登录查看更多内容

Probabilistic graphical models for Deep Learning Part-1 (Restricted Boltzmann Machines)

Niraj Kumar, Ph.D.

AI/ML R&D Leader | Driving Innovation in Generative AI, LLMs & Explainable AI | Strategic Visionary & Patent Innovator | Bridging AI Research with Business Impact

发布日期: 2018年7月21日

RBM: Restricted Boltzmann machines are undirected graphical models that can also be interpreted as two-layered stochastic neural networks. It is very useful in (1) Unsupervised learning, and (2) Feature extraction, etc. Restricted Boltzmann machines have received a lot of attention after being proposed as building blocks of multi-layer learning architectures called deep belief networks (DBNs, [7, 8]).

Relation with deterministic feed-forward neural networks: “The idea is that the hidden neurons extract relevant features from the observations. These features can serve as input to another RBM. By stacking RBMs in this way, one can learn features from features in the hope of arriving at a high-level representation” [10]. It is an important property, due to this the single as well as stacked RBMs can be reinterpreted as deterministic feed-forward neural networks.

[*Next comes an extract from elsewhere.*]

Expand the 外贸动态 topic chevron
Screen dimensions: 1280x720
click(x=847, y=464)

The summary of some other basic characteristics of RBM:

1. Architectural Features: RBM contains one layer of hidden units and one layer of visible units. There exist no connection between hidden units nor between visible units (i.e. a restriction applied to the Boltzmann Machine). In this representation, edges can be undirected or bi-directed. It actually forms a symmetric bi-partite graph.

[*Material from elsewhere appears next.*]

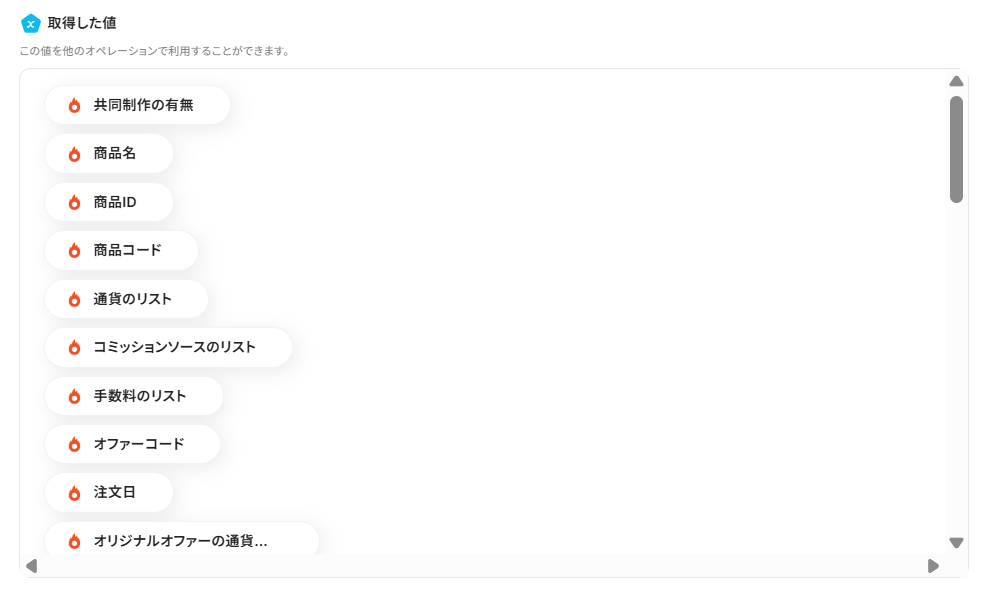Click the flame icon next to 商品名
986x590 pixels.
click(74, 153)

2. RBMs as generative models: When an RBM is used as a generative model, it is used for drawing samples from the learned distribution.

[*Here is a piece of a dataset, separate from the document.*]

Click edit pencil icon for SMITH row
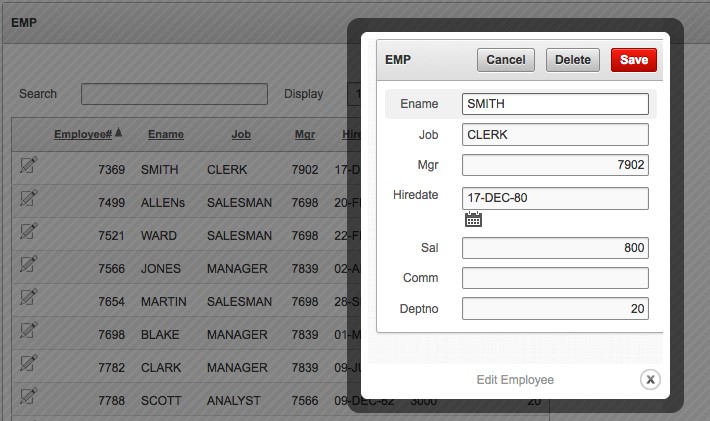(x=28, y=166)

3. The Training of RBM: Contrastive divergence (CD) algorithm is used to train the RBM [9]. The algorithm performs Gibbs sampling and is used inside a gradient descent procedure (similar to the way backpropagation is used inside such a procedure when training feedforward neural nets) to compute weight update.

Video links for more information about architecture and training of RBMs

Basic facts behind the usefulness of RBM in Feature Extraction, Classification etc.: Actually, RBM comprises of two types of variables: (1) a layer of visible variables which correspond to the components of the inputs ‘visible layer’, and (2) a layer of hidden (or latent) variables which capture dependencies between the visible neurons i.e., ‘hidden layer’. After training, the expected states of the hidden variables given an input can be interpreted as the (learned) features extracted from this input pattern. The dimensionality of the learned features depends upon the number of hidden units. We use these extracted features and relation between variables of both layers in most of the applications related to RBM. For example, lets us consider on few applications given below. [See Ref – 1 -10]

Classification: RBMs can be useful in the classification of the image, XML data, and text etc. If labeled training data is given, and the RBM is trained on the joint distribution of inputs and labels, Then we can have any of the two possibilities: (1) We can sample the missing label for a represented data from the distribution or (2) we can assign a new data to the class with the highest probability under the model [4].

Imbalanced data problem. In imbalance data problem, one class dominates another. To solve this issue we generally generate artificial examples for the dominated class, using Synthetic Oversampling Technique. For each of the newly created example, we apply Gibbs sampling. Finally, we label newly created example and store in training data [5, 6].

Noisy labels problem. This is one of the most common problem in classification. In this case, some of the examples in training data contain incorrectly assigned labels. So to correct those labels, RBM is trained for each of the classes separately. Each of the trained models is used as an oracle to detect uncorrected labelled data. Finally, Reconstruction error is used to determine unlabeled examples [5, 6].

Unstructured data. The data is represented in unprocessed form: images, videos, documents, XML structures. In such cases, RBM is used as domain-independent feature extractor that transforms raw data into hidden units.

RBM Vs Autoencoders.

Which is better RBM or autoencoders and why? Read below Yoshua’s answer to the roughly same question.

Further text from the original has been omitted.